» EXERCISE TASKS
1. Answer these questions about the summary on delusion detection in audio diaries:
(a) How many foundational models does the multi-agent framework integrate?
(b) What Micro F1 score does the approach reach on multi-label classification?
(c) In what settings were the audio diaries recorded?
2. Write the next part of the summary on delusion detection in audio diaries, picking up after its final sentence.

-------- DOCUMENT EXCERPT

🤖 AI Summary
This study addresses the challenge of automatically identifying and fine-grained classifying delusion-related content—including delusional beliefs, associated emotions, and behavioral responses—from audio diaries recorded in naturalistic settings. To this end, we propose an automated pipeline based on a multi-agent large language model framework that integrates three foundational models, enhanced with refined diagnostic prompts and a majority voting mechanism. This design effectively suppresses false positives related to delusional themes while preserving nuanced interpretations of emotional and behavioral expressions. Evaluated on delusion detection and multi-label classification tasks, our approach achieves Micro F1 scores of 0.872 and 0.779, respectively, demonstrating its efficacy, robustness, and scalability in real-world clinical applications.

----------------
-------- SOURCE DATA

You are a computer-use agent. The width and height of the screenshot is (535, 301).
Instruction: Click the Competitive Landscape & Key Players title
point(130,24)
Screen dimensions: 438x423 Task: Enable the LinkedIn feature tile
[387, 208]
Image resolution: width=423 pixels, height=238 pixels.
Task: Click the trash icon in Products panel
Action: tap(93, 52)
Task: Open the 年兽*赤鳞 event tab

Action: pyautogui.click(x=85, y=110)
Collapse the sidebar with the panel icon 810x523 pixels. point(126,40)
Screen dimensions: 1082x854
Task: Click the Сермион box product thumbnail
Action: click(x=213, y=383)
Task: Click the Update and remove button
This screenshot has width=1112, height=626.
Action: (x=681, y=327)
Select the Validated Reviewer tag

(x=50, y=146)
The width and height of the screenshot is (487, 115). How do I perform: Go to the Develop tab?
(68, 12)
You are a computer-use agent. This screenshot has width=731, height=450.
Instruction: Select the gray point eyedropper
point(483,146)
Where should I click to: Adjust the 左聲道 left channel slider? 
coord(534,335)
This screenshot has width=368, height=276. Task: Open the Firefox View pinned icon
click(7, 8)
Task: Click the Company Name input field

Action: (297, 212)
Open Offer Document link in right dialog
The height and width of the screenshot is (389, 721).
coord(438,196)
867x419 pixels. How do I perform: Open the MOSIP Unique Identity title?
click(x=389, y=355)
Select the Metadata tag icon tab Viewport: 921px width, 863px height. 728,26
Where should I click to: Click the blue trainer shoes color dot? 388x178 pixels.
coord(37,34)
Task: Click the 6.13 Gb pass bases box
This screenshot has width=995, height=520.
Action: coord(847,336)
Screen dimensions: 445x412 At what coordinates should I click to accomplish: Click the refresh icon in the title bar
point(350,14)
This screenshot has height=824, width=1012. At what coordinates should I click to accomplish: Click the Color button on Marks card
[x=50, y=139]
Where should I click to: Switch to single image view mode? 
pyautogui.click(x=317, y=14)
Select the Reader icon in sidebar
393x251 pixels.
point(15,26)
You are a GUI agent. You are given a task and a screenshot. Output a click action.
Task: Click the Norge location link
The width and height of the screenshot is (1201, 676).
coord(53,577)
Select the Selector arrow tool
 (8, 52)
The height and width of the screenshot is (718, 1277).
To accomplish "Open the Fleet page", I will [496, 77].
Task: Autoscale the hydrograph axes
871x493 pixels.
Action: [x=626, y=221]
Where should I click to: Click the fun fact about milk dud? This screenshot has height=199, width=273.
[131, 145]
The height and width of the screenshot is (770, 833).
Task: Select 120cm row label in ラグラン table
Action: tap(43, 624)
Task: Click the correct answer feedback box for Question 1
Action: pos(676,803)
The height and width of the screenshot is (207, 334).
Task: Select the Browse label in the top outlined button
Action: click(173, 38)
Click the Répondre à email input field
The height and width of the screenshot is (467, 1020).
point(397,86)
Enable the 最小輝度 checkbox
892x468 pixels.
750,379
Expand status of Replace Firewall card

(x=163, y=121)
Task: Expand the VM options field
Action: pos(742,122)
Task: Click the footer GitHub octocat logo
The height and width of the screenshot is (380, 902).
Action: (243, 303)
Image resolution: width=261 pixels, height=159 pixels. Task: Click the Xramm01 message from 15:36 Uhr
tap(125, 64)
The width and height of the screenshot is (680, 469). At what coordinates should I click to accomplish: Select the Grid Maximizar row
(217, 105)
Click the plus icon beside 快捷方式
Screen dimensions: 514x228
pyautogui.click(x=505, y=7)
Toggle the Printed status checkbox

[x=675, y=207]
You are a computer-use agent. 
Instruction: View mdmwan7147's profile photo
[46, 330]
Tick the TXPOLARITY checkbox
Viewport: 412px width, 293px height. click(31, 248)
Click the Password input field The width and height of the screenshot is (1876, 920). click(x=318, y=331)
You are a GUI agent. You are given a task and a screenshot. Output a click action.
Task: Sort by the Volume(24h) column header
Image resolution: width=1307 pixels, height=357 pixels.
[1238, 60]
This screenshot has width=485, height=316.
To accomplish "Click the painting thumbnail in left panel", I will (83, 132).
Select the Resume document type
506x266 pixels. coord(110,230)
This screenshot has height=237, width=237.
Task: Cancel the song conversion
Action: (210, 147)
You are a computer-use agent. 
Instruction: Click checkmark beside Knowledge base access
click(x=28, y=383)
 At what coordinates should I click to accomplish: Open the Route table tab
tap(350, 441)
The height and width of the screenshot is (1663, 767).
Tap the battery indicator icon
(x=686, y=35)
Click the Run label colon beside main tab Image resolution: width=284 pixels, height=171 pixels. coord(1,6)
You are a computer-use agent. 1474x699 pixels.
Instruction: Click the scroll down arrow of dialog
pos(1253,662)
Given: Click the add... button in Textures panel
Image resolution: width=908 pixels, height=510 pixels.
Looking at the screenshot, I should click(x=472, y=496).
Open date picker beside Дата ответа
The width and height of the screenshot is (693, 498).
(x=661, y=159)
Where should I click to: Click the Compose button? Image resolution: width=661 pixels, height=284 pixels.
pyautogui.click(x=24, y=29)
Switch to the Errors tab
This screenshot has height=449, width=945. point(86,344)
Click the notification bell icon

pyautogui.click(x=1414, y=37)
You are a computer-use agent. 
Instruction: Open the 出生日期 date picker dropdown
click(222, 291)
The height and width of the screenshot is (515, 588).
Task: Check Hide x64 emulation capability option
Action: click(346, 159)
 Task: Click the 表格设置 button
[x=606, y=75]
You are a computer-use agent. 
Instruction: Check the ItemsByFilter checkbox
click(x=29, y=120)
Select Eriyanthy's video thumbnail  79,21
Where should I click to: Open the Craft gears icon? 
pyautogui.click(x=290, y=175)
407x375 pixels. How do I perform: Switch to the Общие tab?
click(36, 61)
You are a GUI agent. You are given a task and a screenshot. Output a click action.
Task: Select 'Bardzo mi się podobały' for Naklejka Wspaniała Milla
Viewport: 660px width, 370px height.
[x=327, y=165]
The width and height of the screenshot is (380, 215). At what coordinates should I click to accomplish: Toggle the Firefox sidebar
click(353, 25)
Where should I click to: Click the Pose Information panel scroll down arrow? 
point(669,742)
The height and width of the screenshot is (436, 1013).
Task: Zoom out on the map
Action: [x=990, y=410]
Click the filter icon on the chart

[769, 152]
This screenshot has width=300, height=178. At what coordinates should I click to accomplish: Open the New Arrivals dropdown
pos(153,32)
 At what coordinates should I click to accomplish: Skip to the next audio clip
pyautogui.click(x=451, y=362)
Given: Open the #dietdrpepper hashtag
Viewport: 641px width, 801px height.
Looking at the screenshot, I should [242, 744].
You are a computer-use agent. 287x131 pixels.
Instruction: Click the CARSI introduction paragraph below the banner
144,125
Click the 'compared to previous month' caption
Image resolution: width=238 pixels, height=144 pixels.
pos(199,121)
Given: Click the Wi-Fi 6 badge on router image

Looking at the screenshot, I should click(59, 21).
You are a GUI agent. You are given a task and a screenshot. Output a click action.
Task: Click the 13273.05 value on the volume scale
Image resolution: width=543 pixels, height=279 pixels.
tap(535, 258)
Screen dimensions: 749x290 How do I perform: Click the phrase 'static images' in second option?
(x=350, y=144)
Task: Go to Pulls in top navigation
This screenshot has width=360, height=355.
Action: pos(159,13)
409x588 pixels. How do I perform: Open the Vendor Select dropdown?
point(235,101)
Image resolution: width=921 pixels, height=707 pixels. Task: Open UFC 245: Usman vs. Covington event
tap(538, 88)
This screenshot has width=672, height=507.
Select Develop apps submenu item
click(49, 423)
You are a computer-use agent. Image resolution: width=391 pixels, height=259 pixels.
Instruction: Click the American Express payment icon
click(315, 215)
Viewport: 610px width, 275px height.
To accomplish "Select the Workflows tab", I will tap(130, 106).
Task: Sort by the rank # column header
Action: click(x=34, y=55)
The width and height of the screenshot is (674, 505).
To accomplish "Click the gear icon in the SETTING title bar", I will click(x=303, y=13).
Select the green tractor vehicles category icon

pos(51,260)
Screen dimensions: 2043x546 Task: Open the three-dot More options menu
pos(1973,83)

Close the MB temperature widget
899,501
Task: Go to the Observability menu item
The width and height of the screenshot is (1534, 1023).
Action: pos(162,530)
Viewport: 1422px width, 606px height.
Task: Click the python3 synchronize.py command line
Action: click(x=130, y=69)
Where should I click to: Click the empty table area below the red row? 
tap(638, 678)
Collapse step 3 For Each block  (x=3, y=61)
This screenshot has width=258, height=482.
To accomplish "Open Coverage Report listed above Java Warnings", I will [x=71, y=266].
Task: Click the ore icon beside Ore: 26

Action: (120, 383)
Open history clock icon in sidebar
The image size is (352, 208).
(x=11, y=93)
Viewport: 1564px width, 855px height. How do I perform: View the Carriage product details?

----------------

» RESULTS
1.
(a) Three.
(b) 0.779.
(c) Naturalistic settings.

2.
📝 Abstract
Speech monologues recorded in naturalistic settings provide opportunities to characterize mental illness phenomenology and detect symptom exacerbation. Large language models (LLMs) offer new possibilities for automating this process, as they require annotated data primarily for evaluation rather than training. In this paper, we present a novel automated, multi-agent LLM pipeline for the fine-grained, multi-label extraction of language suggestive of delusional beliefs, associated affective responses, and behavioral responses from transcripts of naturalistic audio diaries collected from people with moderate persecutory ideation. Evaluating an ensemble of three foundation models, we demonstrate that detailed diagnostic prompt instructions successfully reduce false positives for delusional theme classification, but also constrain the interpretation of affective or behavioral responses. Furthermore, comparing multi-agent adjudication frameworks shows that complex conversational debate between agents diminishes accuracy on clinically ambiguous text by inducing premature consensus. Instead, majority voting establishes robust performance (Micro F1 of 0.872 and 0.779 for delusion detection and classification respectively). This work provides a validated and scalable pipeline for the automated detection and characterization of content suggesting delusional beliefs in naturalistic speech.